Water Fifty ml of water sample is collected and centrifuged at 4,000 xg for 20 min. The supernatant is removed and the pellet is treated as described by Boom et al (1990).
PCR-RCBH is a powerful method to detect and identify Mycobacterium spp. The limit detection of the method is equivalent to 20 mycobacteria (Puttinaowarat et al, 2002). The detection of mycobacteria in environmental samples is important as it can indicate possible routes of infection. However, it should be noted that the presence of bacteria in the environment does not necessarily mean that the fish are infected. Infection may be the result of a number of different factors including the health status of the fish, the environmental condition of the water in which the fish are held, as well as the number of the bacteria present in the environment. Although mycobacteriosis is not currently a disease notifiable to the Office International des Epizooties (OIE), methods of disease-screening should be discussed internationally with a view to developing a standardised method to detect Mycobacterium in fish and environmental samples which is both sensitive and reproducible.

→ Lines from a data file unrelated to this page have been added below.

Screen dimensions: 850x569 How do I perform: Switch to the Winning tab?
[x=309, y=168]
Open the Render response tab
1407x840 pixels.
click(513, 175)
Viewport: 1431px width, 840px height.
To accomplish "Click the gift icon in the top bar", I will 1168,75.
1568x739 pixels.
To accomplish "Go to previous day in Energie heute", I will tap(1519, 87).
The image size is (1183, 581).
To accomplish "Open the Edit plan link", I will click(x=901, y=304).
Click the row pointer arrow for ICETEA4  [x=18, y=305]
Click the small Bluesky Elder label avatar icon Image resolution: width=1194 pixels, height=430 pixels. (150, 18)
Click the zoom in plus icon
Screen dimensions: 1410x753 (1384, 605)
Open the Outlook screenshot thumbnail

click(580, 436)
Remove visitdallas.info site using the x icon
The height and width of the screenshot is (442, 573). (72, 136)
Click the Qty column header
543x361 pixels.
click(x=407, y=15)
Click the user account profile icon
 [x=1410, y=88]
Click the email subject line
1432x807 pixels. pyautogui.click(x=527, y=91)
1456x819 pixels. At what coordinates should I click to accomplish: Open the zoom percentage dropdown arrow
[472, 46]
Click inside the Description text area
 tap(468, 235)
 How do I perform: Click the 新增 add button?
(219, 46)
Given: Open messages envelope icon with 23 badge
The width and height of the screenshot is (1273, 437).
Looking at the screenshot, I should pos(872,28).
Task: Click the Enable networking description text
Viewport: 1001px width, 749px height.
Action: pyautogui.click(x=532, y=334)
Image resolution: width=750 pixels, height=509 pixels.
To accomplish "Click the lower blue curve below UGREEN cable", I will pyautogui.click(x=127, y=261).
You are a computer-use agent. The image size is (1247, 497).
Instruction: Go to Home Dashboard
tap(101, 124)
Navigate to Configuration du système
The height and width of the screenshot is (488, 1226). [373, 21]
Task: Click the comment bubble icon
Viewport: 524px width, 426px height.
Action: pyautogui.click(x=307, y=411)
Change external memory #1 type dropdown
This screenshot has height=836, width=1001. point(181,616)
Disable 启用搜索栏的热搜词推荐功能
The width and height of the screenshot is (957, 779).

Boom, R., Sol, C. J. A., Salimans, M. M. M., Jansen, C.L., Wertheim van Dillen, P. M. E., & van der Noordaa, J. (1990). Rapid and simple method for purification of mucleic acids. Journal of Clinical Microbiology 28(3), 495-503. Puttinaowarat, S., Thompson, K.D., Kolk, A. & Adams, A. (2002) Identification of Mycobacterium spp. isolated from snakehead (Channa striata) and Siamese fighting fish (Betta splendens) using polymerase chain reaction-reverse cross blot gybridisation (PCR-RCBH). Journal of Fish Diseases 25:235-243.